## Extrait du texte
____________________
L’exploitation des déchets de plomb par des entreprises locales et étrangères
Le rapport de Human Rights Watch souligne que des entreprises locales et internationales, dont des sociétés sud-africaines et chinoises, extraient et traitent les résidus miniers dans la région de Kabwe.
Elles placent ces déchets sur des tas à ciel ouvert dans différents quartiers, aggravant ainsi la situation.
Les mineurs artisanaux, souvent non régulés, ont également recours à des méthodes dangereuses d’extraction de plomb, de zinc et d’autres minéraux. Certains sites, comme celui contrôlé par la société sud-africaine Jubilee Metals, sont devenus des zones de conflit où les mineurs non autorisés extraient des minerais dans des conditions précaires.
Une contamination à l’échelle mondiale
Le plomb et le zinc, des métaux essentiels pour la transition énergétique mondiale, sont recherchés pour la production de batteries et autres technologies vertes. Cependant, l’exploitation des déchets toxiques de plomb à Kabwe aggrave la contamination de l’environnement et les risques pour la santé. Les tas de résidus visibles à l’extérieur des usines de traitement sont une source continue de pollution.
Selon des images satellites, neuf grands tas de déchets miniers étaient encore présents dans la ville en janvier 2024. La contamination du sol est extrême, atteignant jusqu’à 60 000 milligrammes de plomb par kilogramme, bien au-dessus du seuil de danger établi par l’Agence américaine de protection de l’environnement (EPA), qui fixe ce seuil à 200 mg/kg.
____________________
## Consigne
Relevez toutes les organisations désignées par leur nom dans l’extrait sur les déchets de plomb à Kabwe.

## Données sources
____________________
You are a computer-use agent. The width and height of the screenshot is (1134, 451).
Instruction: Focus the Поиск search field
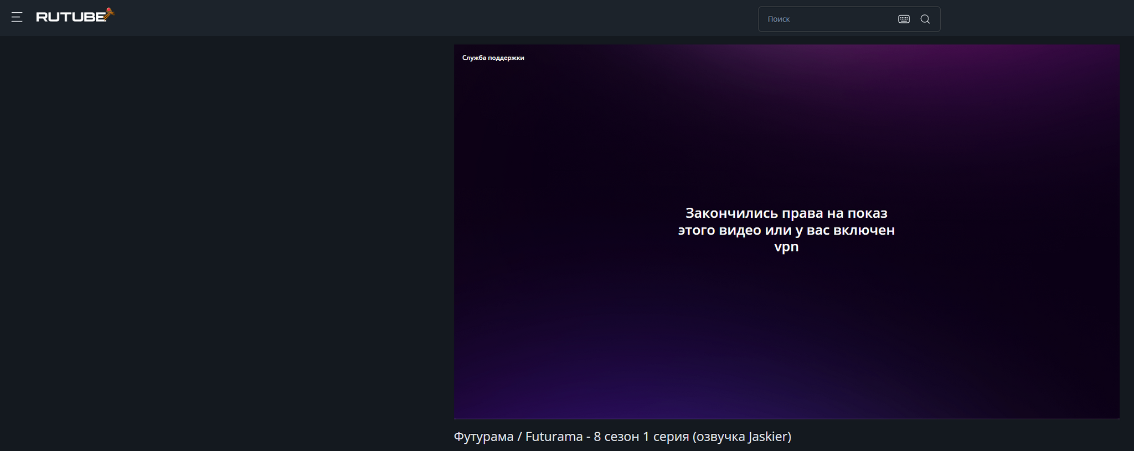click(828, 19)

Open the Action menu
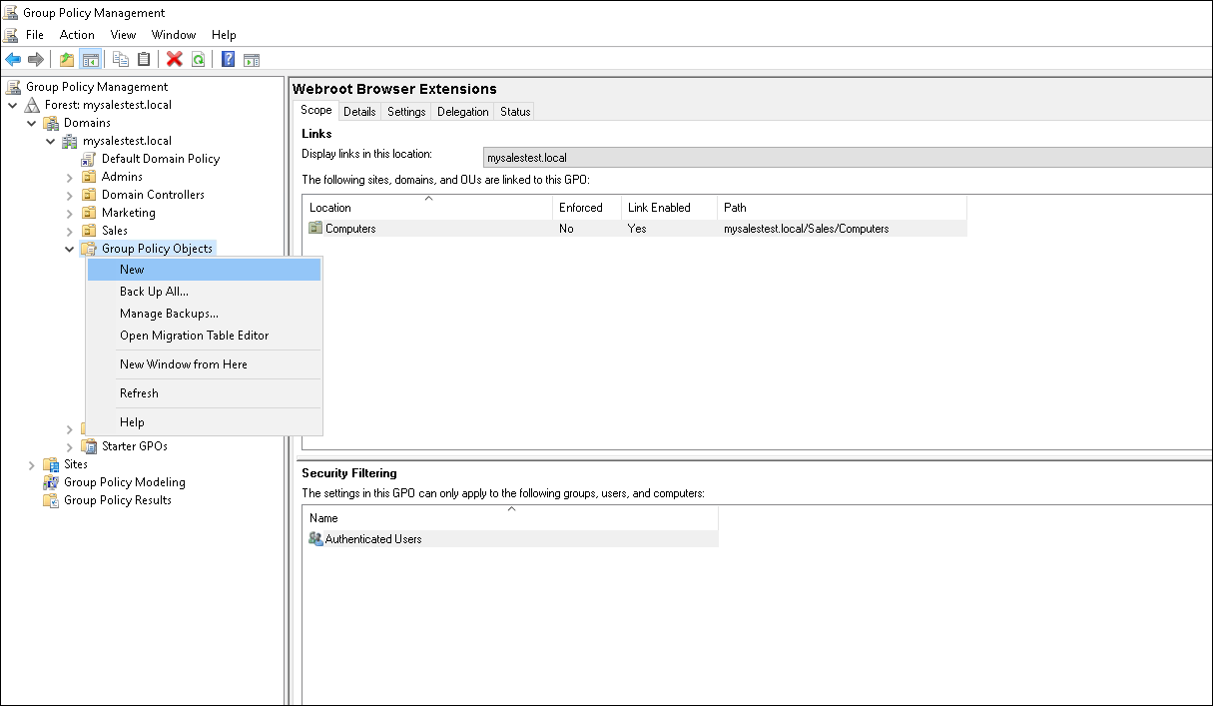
____________________
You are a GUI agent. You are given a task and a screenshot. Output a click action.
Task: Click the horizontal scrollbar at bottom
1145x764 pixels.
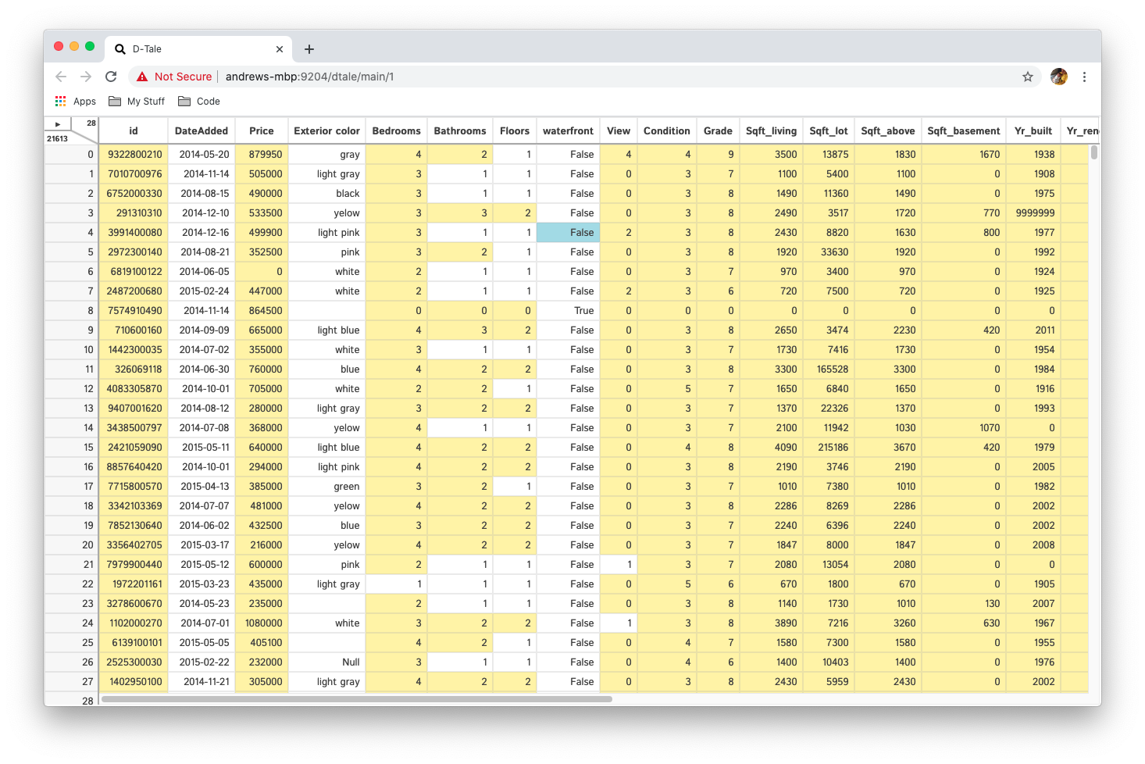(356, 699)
____________________
## Réponse
- Human Rights Watch
- Jubilee Metals
- l’Agence américaine de protection de l’environnement (EPA)